Climb behind the wheel along one of the most dangerous roads in the world

Maui, Hawaii—Jessica Lau knows the Road to Hana like the back of her hands. When she turns those hands over, you can see calluses along her palms from gripping the wheel while driving what has been described as one of the most dangerous roads in the world.

“If you don’t know what is around the next corner, it can be scary,” Lau says, honking the horn of her luxury mini-bus to let drivers on the other side of a hairpin curve know she is heading their way.

This Maui native cruises the route several times a week with tour groups on her Polynesia Adventures trip and knows all the twists and turns on this winding mountainous road that hugs this Hawaiian island’s rugged eastern coast.

 

Dangerous road

There are 617 curves along the 41 miles connecting Kahului to Hana, as the Hana Highway rises about 4,700 feet, according to Lau’s calculations.

Add in the poor road surface, few guardrails along steep drop-offs, relentless tourist traffic and the distractedly breathtaking views and you can understand why this path to paradise made BMW Blog’s list of “Five Most Dangerous Roads in the World” — the only one in the United States to be so designated.

With the drive’s reputation for inducing motion sickness and white-knuckle stress among first-time visitors, many tourists opt to leave the driving to professionals like Lau. This way, all they have to do is sit back in the comfort of their roomy leather seats and take in the lush scenery from oversized windows.

On this day, Lau isn’t bothered by locals zooming by from the opposite direction or the honking from impatient drivers behind her. What’s important is staying in control of her 25-seat Grech bus as the pavement in front of her appears to disappear into the ocean below.

“If I clear my front, I should have no problem clearing the rest,” she explains.

 

Rules of the road

Tourists often don’t know the etiquette of this road: Vehicles heading uphill have the right-of-way because vehicles heading downhill can easily pick up momentum.

“The trick is you have to get past the halfway mark before the other car comes,” Lau said. “If you don’t, you’re going to be the one reversing down a bumpy dirt road.”

One of her most impressive driving tricks is maneuvering the bus around a car coming off a one-lane bridge with just inches to spare. She does this feat a lot since there are 54 bridges along the route.

Offering tours to Hana since 1978, Polynesian Adventures has one of the best safety records in the business, according to Roni Gonsalves, the company’s Maui Station Manager. Even so, the company nicknamed Poly Ad, switched to 15-passenger luxury vans in October at the request of a local neighborhood group who complained the small buses were too big for the busy rural road.

With few jobs available, many in Hana make their living hawking fresh fruit, banana bread and macadamia brittle from roadside stands—many to tourists who take those buses. Still, locals can be resentful about the congestion that accompanies those dollars, Lau says.

 

Talking story

Long before Lau became a driver for Poly Ad, she traversed this Maui backcountry to visit her mom’s extended family. That personal history seeps into Lau’s narration on her trips. Along with facts about the landscape, she shares memories of jumping off waterfalls with cousins, being charged by a feral pig and fishing with nets, as her ancestors did.

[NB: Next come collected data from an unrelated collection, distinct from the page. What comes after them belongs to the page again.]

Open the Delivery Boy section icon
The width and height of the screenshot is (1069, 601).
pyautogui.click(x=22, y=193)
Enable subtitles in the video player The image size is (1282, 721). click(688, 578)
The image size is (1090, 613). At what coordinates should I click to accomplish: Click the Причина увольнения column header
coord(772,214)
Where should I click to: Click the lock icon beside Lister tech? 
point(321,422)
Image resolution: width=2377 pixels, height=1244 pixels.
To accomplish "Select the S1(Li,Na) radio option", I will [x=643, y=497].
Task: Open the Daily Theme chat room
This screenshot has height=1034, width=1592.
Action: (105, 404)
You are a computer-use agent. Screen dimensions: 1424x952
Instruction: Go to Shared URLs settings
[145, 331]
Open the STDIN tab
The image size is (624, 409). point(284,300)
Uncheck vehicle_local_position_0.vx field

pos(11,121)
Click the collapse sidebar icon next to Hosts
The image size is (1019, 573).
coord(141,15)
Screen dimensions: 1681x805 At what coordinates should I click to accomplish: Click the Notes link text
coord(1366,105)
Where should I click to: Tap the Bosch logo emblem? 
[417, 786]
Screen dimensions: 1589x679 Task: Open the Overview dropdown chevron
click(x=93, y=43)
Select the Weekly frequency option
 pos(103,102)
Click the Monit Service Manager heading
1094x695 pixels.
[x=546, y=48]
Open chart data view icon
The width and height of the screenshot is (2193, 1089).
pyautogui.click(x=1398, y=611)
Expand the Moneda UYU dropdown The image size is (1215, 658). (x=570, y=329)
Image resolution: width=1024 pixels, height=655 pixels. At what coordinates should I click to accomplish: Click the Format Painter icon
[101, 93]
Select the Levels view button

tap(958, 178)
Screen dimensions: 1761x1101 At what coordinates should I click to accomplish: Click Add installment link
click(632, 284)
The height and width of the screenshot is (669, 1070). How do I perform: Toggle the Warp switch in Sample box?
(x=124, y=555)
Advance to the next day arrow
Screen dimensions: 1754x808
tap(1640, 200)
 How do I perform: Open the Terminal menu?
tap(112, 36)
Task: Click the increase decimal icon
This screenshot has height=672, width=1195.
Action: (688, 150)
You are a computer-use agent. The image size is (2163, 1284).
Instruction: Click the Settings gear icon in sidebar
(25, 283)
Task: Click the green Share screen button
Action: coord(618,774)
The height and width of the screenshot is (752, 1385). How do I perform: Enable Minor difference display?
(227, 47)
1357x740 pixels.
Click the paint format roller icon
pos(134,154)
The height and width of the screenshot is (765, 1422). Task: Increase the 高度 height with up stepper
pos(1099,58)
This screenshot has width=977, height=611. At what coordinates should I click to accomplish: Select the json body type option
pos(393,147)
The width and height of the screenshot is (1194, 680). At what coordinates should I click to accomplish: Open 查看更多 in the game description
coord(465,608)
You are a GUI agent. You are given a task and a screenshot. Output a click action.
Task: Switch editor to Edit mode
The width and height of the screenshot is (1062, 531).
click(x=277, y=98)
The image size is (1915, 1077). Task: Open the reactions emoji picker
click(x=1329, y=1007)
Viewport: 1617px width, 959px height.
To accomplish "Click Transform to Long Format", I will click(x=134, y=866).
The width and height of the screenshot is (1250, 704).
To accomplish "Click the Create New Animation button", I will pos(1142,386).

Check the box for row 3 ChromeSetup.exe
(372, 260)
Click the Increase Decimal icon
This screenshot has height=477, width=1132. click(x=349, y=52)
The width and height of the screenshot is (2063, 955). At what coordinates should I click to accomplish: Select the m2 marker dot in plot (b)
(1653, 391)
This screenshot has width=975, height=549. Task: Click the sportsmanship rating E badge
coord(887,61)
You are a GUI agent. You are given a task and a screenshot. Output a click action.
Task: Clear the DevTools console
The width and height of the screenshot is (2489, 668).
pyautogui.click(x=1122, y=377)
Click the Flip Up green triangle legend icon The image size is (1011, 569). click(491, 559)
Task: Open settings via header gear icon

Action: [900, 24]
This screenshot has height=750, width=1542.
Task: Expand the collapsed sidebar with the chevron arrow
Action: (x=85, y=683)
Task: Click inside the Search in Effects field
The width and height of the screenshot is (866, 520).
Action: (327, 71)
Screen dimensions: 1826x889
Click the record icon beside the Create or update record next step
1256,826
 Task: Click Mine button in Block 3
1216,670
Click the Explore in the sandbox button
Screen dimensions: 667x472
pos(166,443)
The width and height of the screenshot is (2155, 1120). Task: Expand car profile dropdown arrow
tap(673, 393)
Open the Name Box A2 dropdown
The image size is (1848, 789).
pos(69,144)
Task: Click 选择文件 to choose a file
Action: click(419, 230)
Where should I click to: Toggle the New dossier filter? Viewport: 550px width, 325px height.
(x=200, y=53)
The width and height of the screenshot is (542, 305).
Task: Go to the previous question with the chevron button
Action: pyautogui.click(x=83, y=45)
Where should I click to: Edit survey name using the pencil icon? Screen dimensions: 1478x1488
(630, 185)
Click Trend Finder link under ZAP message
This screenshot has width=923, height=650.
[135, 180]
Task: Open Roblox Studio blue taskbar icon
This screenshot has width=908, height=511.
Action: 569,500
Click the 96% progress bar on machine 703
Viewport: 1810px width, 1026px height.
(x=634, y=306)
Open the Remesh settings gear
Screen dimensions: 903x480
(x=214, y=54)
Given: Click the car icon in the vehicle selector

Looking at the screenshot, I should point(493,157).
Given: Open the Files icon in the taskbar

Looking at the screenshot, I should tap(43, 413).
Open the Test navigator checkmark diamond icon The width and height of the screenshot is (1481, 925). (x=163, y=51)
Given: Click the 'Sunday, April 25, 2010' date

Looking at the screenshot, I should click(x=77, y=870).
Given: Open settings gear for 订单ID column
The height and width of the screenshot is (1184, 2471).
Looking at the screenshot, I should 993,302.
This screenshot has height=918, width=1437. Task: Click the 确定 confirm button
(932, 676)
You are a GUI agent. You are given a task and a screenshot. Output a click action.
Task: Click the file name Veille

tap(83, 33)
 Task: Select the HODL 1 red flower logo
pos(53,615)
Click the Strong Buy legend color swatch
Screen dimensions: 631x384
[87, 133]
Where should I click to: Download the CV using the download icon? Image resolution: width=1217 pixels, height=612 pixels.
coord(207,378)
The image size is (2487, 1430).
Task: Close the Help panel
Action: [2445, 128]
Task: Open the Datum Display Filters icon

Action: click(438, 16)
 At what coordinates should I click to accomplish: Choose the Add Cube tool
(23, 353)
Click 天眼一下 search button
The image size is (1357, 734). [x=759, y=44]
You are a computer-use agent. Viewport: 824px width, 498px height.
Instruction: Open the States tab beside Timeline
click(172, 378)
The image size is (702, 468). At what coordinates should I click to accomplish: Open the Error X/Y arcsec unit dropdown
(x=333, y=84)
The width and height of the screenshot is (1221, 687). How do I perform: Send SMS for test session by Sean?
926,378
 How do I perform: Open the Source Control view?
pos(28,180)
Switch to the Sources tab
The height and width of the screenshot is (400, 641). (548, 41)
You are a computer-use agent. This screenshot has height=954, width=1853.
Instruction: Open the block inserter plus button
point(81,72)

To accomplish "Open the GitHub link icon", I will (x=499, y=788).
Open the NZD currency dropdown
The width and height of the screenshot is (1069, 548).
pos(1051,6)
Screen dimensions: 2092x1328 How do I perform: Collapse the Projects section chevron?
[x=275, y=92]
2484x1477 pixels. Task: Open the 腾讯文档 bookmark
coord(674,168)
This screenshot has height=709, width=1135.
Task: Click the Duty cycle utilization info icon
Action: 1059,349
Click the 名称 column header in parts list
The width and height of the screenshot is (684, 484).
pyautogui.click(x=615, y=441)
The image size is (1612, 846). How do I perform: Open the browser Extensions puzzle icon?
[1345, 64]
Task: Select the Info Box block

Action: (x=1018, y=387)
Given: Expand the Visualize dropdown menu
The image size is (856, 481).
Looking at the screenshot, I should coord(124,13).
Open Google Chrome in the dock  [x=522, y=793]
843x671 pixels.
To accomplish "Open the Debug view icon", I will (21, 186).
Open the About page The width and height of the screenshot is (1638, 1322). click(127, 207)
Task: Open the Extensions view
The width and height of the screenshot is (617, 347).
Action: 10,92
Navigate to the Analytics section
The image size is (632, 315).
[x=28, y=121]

In Hawaii, where “talking story” is how people have connected for generations, Lau is an ardent storyteller. She says she is still learning new details about her island, from historical battles to the tropical rainforest ecology. Her dad, a retired tour driver, gave her a book about the trees and shrubs. But he wouldn’t give her his stories. Those, he told her, have to come from her to be authentic.

Some of her stories are about Hana’s celebrity residents like the time the late Gomer Pyle actor Jim Nabors, accompanied by comedian Carol Burnett, invited her aunts over for a housewarming party. Both were really nice, she says.

The stops along the route speak for themselves: waterfalls, beaches and volcano tubes. At the village of Keanae, Lau demonstrates how to hunt for sea urchins on the craggy black lava boulders on the shore—just like she was taught as a child. She left Maui to live in Southern California for a few decades and says that showing others the island’s beauty and charm has given her a new appreciation for her Hawaiian heritage.